Saturday, October 10, 2009

Foreign Tongues

John Moore's career as an international conflict photographer began in Central America, he told students gathered at the Barn today. "I learned Spanish the old-fashioned way: I got myself a girlfriend and six months later I was all set."

Moore, now a senior staff photographer for Getty Images, is also a proud alum of the Eddie Adams Workshop, passing through the program in 1990. Less than a year later, he was working abroad. This decade, he spent three years living and working in and around Pakistan, and was present at the 2007 assassination in Pakistan of former Prime Minister Benazir Bhutto, and barely escaped injury in that explosion. He was also the first photographer allowed into the notorious Abu Ghraib Prison in Baghdad after the prisoner abuse scandal exploded in 2004.

Moore noted how tightly the military has tried to control media access: "The rules are not the same as when Eddie Adams was in Vietnam, we all know that." Moore still managed to bring back some searing black-and-white and color images from Abu Ghraib and other U.S. prisons in Iraq.

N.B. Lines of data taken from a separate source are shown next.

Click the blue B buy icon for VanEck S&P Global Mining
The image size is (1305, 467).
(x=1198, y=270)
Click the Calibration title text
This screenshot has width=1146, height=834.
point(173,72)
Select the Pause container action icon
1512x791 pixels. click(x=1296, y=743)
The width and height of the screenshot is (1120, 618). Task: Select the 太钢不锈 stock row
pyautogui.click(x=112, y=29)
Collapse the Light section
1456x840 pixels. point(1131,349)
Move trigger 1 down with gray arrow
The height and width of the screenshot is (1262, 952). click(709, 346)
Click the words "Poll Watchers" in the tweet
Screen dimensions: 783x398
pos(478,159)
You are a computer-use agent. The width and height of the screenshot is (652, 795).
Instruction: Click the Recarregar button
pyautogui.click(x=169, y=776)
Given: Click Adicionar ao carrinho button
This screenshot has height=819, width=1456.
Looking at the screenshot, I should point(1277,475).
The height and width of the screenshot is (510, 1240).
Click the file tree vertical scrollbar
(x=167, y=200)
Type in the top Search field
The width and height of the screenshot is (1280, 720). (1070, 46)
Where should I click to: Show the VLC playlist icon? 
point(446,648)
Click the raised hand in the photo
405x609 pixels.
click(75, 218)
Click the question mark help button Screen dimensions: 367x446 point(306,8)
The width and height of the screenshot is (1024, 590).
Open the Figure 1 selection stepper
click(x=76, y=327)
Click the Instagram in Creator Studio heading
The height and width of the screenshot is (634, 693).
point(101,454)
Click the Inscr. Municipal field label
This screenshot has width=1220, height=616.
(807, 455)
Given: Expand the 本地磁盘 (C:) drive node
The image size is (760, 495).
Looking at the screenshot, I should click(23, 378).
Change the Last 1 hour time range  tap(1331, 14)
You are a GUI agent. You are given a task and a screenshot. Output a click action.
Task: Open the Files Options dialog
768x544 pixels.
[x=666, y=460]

On Saturday, Moore also showed pictures from the streets of Afghanistan, Pakistan and the Sudan, with angry Muslim protesters in Pakistan seeming to lunge towards Moore's camera lens. "To be fair," he said, "most Pakistanis are very moderate."

Despite his success shooting overseas conflict, Moore is content to be working increasingly in the U.S., photographing such major national issues as health care reform. "There is so much happening in the U.S. right now," said Moore, who is based in Denver. "There's all kinds of stuff to do in your own backyard."